Flashback

62 19 11
                                    

***

Jevelly melangkahkan kakinya keluar ruangan apartmentnya, kakinya berjalan menuju balkon, tangannya berusaha meraih kursi yang terletak di pojokan balkon hingga kursi itu berada tepat di hadapannya, Jevelly mulai menekuk kedua kakinya, kepalanya di letakkan diatas kedua lututnya sembari memikirkan masa lalu yang kelam, yang pernah terjadi di dalam hidupnya. Sebegitu bodohkah seorang cewe cantik manis seperti Jevelly, hatinya yang indah di permainkan oleh pria brengsek.

Jevelly menarik nafasnya perlahan dan menghembuskannya secara halus. Fikirannya yang masih negatif tentang mantannya itu, membuat Jevelly semakin di guna-guna kebenciannya. Hatinya terus berkata bagaimana cara ia untuk membalas dendam rasa sakit hatinya kepada mantannya itu.
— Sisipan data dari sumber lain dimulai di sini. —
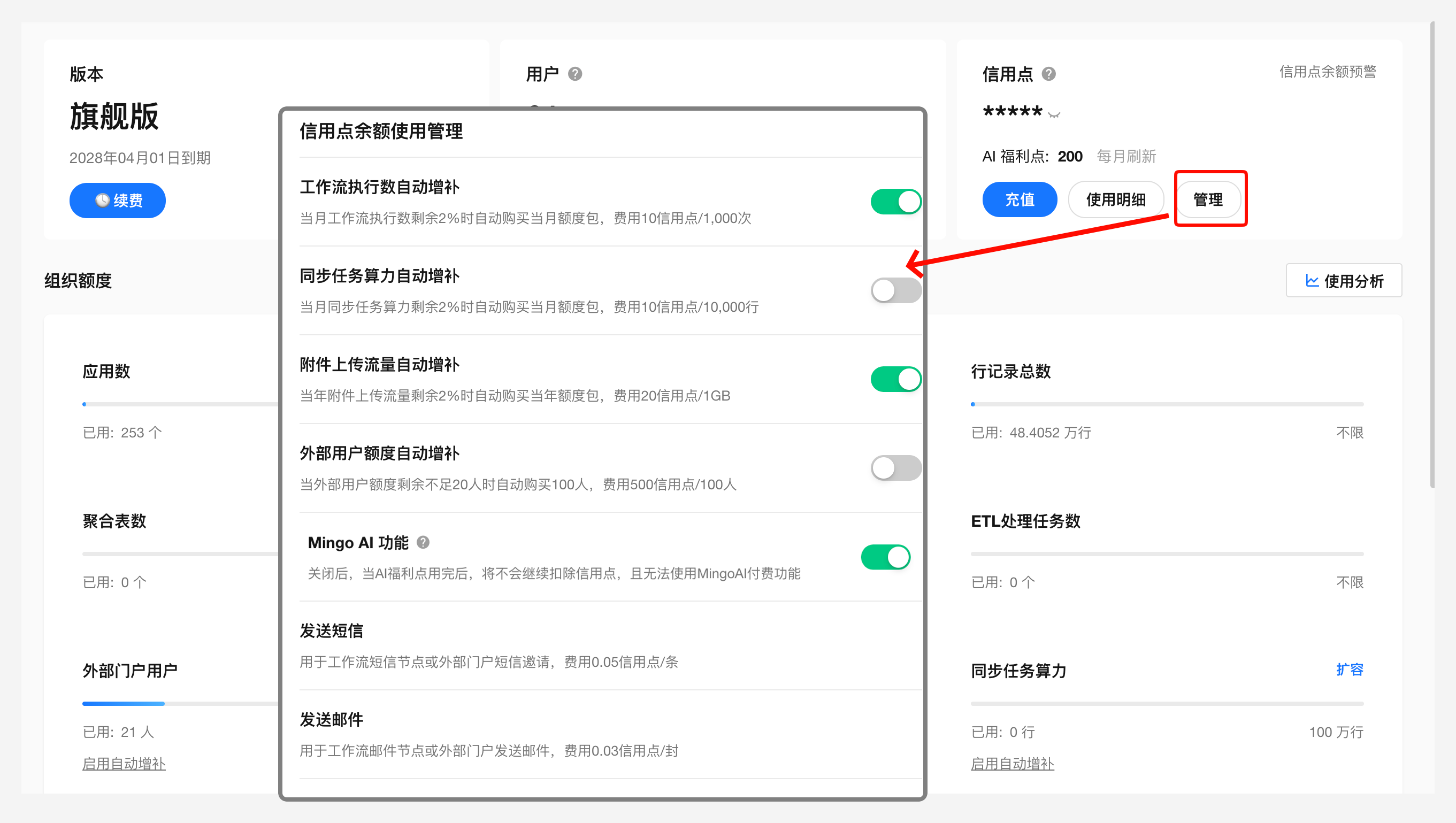Click the page vertical scrollbar
Viewport: 1456px width, 823px height.
(x=1432, y=255)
Namun fikiran negatifnya itu buyar ketika dering telfon dari handpone milik Jevelly bersuara dan mulai bergetar. Terlihat layar kaca handponenya memancarkan sinar dan bertuliskan "Mommy". Dengan wajah malas dan kusut tangan Jevelly meraih handpone tersebut dan jemarinya menggeserkan layar ke arah kanan, lalu menempelkan handponenya di telinga kanan milik Jevelly.

Jevelly mulai membuka suaranya terlebih dahulu di banding orang yang sedang menelfonnya itu. "Hallo?"

"Hey love, i miss you." Jevelly mampu mendengar suara itu walaupun tidak terlalu jelas, ia dengan cepat langsung mematikan sambungan telfonnya itu. Ia sudah muak dengan semua ini, ia sungguh capek menjalankan hidup yang sangat sia-sia bagi dirinya, dan hal yang paling terpenting ialah, Jevelly sangat membenci ibu kandungnya sendiri.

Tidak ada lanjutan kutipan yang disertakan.